Friday, October 31, 2008

Faces


It seems now like it must have been some past
lifetime -- could I possibly have been living in a time-warped ancient civilization on another planet? -- when I shot the picture you see here.

The humans in this image -- and my memory of what they were doing -- live in my head like the event was so very long ago...

In truth, the photograph was made only last February, and the people you see are part of the little community where I live in the Puget Sound region of Washington State. We were all attending the caucus of our political party, and we were voting our preferences for the candidate who would represent us in the presidential election, which now -- finally! -- after a long, weird, time-travel journey through Space and the Universe, is upon us.

I attended the caucus thinking that one candidate, a woman who most of my neighbors simply referred to as “Hillary,” probably had the best chance to win my party’s nomination. Being a pragmatic sort of guy on that day back in February, I was prepared to give Hillary my causus vote. But a funny thing happened that day, and has continued to happen in the days since: pragmatism got its sorry, practical butt run-over by a bunch of people who dared to Hope. A mass of fresh-faced folks stepped forward and said:
I will represent our party at our state convention;
I will doorbell for a candidate who promises Change and who talks about The Audacity of Hope.
I will be part of crowds that will eventually number in the tens of thousands, and we will make our voices heard.

Looking at the picture I shot on that day back in February, I understand how we’ve come to where we are today, how my party arrived at its unlikely, improbable nominee. I look at the faces in the photo and I see Hope.

I see Hope, and I feel it too.

Tuesday, October 28, 2008

Picture Man


I hope my friends don’t think I’m lazy.

Leah and I were invited to a cider-making party last weekend. While the adult partygoers were washing and peeling apples and laboriously hand-cranking them through a cider press, the kids were working hard at their kid-job (riding a pony.)

Yes, I did take a few turns at cranking the press, but I’m afraid it could be said that I spent more than my fair share of time wandering around, taking pictures. I more or less designated myself as Official Event Photographer, and I shouldered the not-very-back-breaking task of documenting the work and play on the part of others.

At day’s end, everyone --including the Picture Man -- had jugs of fresh cider to take home.

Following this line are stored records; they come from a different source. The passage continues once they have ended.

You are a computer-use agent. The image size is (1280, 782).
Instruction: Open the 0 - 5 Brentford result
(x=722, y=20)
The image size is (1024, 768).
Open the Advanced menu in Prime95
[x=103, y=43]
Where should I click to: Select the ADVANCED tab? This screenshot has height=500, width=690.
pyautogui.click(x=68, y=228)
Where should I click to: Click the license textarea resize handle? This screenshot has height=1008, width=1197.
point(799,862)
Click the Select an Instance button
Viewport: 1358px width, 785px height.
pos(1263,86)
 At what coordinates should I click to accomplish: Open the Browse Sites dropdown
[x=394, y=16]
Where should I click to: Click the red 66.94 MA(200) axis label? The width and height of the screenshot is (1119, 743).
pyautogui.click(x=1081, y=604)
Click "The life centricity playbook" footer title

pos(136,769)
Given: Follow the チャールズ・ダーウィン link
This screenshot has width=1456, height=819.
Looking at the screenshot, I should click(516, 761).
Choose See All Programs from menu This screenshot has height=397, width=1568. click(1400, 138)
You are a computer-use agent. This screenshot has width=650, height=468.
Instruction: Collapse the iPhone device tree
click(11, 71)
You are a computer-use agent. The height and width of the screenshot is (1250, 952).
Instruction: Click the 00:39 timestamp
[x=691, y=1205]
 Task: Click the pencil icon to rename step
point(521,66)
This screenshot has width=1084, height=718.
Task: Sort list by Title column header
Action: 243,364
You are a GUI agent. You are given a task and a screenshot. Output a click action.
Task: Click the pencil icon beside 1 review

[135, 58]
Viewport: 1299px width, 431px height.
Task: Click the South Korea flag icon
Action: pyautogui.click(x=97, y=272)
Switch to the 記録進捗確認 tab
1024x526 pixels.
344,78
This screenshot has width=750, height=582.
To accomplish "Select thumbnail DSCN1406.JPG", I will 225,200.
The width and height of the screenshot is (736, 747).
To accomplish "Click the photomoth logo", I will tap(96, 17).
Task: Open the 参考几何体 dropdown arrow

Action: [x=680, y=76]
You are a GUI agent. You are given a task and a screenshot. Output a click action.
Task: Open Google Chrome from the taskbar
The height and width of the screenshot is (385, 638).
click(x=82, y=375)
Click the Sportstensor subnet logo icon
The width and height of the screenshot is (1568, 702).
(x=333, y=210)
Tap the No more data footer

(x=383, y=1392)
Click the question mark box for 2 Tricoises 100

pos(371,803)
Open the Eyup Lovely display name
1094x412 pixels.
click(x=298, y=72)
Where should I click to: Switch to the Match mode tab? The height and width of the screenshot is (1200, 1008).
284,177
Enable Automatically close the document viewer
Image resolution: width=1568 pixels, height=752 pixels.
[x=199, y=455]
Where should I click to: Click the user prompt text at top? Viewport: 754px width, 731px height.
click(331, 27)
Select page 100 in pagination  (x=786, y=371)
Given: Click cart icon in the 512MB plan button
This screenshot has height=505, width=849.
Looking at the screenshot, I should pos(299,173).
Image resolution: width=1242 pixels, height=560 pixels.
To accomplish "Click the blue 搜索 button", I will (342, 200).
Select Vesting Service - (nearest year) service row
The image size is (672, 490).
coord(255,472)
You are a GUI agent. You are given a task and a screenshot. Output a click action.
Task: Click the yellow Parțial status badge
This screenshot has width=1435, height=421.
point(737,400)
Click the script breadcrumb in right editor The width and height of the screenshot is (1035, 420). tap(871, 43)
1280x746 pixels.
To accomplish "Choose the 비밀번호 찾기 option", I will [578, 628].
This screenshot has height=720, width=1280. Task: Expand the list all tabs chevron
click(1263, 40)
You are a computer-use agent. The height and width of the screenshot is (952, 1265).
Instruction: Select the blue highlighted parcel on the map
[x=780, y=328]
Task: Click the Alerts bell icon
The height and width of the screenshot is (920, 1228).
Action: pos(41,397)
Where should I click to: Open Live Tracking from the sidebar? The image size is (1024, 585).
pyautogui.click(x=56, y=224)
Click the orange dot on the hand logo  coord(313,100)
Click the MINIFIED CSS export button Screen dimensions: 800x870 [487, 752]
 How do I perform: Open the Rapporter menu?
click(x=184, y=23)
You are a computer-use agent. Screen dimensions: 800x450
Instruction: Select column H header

If my “contribution” strikes you as a bit of an artistic scam, I’m afraid you might have a point. All I can say in my own defense is that I always seem to gravitate toward the job I do best, and that "work" is done with a camera.

Friday, October 24, 2008

Complexity, Simplified


Maybe I’ve been watching too many interviews lately of Alaska’s-Governor-Turned-VP-Candidate, but I’m feeling dumbed-down these days. As I sit here at my computer thinking of words that might go with these two tree pictures I shot recently in the Methow Valley, I think about writing one kind of essay...then I stop for a minute and feel like writing something different.

My brain is numb and, if you are at all like me, you too are O.D.’d on breathless verbiage.

I shot these pictures in a big, complex landscape that included sky and trees and a river and hills and mountains, all of which extended out as far as my eye could see. Yes, I made some Big Vista pictures during my time in the Methow, but I also like the two images you see here. What can I say about the photographs? What should I write?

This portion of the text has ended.